Heidi, Major Smith, and Mary Ellison in Where Eagles Dare. |
Louis Shalako
Alistair Maclean’s Where Eagles Dare is one of the most
popular war films of all time. I bought the book at about the age of eighteen.
I liked Alistair Maclean so much, that I bought every book of his that I could
find. Over the course of time I owned, and have read many of them, (some of them, many, many times), but by no means all of them.
Every so often, I search the internet looking for
crummy old movies, which I like very much. I watch this film several times a
year, as well as Ice Station Zebra, The Guns of Navarone, Force 10 from
Navarone, When Eight Bells Toll, Bear Island, Puppet on a Chain and of
course Breakheart Pass. There are
some I simply can’t find. One or two, I can find
them but the thing is unwatchable, either due to poor reproduction or poor
sound.
Some of these old films were taken off a television
screen with a camcorder, dubbed more than once, and it really shows sometimes.
Also, volume is often an issue, if you’re going to upload videos to the
internet, for crying out loud, turn up the fucking volume already…we can turn
it down ourselves if we have to.

# Supplied material
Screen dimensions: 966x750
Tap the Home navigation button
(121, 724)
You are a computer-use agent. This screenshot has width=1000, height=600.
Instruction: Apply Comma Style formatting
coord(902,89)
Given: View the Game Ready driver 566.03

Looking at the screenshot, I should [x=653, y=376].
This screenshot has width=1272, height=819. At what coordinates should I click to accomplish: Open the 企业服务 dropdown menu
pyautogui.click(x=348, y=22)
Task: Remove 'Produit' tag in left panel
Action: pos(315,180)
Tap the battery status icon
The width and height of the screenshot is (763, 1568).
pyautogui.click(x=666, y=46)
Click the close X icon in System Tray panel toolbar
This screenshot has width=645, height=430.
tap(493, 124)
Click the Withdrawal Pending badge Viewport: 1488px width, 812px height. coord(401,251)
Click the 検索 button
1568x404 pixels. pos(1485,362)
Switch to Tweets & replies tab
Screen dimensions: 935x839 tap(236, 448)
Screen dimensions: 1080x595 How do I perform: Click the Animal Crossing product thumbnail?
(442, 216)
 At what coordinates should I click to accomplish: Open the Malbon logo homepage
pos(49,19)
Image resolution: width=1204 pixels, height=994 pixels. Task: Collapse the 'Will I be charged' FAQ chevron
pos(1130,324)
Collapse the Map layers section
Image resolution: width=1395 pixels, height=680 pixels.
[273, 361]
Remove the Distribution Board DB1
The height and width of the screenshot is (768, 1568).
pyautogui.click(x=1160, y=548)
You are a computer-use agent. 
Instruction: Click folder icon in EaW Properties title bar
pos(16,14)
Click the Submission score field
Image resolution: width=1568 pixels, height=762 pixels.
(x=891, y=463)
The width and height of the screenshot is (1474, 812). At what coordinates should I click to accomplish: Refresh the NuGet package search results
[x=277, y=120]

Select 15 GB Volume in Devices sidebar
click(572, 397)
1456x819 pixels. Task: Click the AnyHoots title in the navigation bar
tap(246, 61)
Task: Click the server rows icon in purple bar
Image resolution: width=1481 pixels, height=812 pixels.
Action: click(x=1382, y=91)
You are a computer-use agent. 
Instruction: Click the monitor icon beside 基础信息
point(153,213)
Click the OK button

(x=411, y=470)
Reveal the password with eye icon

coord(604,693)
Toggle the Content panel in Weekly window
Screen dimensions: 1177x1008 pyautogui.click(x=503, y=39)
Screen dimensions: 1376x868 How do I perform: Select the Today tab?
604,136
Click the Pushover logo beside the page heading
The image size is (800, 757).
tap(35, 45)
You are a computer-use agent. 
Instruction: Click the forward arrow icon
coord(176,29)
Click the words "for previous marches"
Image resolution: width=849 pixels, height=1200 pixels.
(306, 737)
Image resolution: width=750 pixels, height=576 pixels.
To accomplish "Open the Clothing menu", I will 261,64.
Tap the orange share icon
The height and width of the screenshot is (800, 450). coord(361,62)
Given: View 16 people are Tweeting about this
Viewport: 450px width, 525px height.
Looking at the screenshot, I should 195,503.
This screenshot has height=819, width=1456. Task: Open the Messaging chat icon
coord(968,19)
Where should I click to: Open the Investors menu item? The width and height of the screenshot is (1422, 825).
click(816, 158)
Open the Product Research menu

# Task set
• 1. Can you return the passage of the Alistair Maclean post from "Every so often, I" to "really shows sometimes."?
• 2. Answer these questions from the Alistair Maclean post:
(a) At about what age did the writer buy the book of Where Eagles Dare?
(b) How often does the writer watch the film?
(c) What device were some of these old films taken off a television screen with?
None of the lines above are needed for this.

# Answers to the problems
• 1.
Every so often, I search the internet looking for
crummy old movies, which I like very much. I watch this film several times a
year, as well as Ice Station Zebra, The Guns of Navarone, Force 10 from
Navarone, When Eight Bells Toll, Bear Island, Puppet on a Chain and of
course Breakheart Pass. There are
some I simply can’t find. One or two, I can find
them but the thing is unwatchable, either due to poor reproduction or poor
sound.
Some of these old films were taken off a television
screen with a camcorder, dubbed more than once, and it really shows sometimes.

• 2.
(a) About eighteen.
(b) Several times a year.
(c) A camcorder.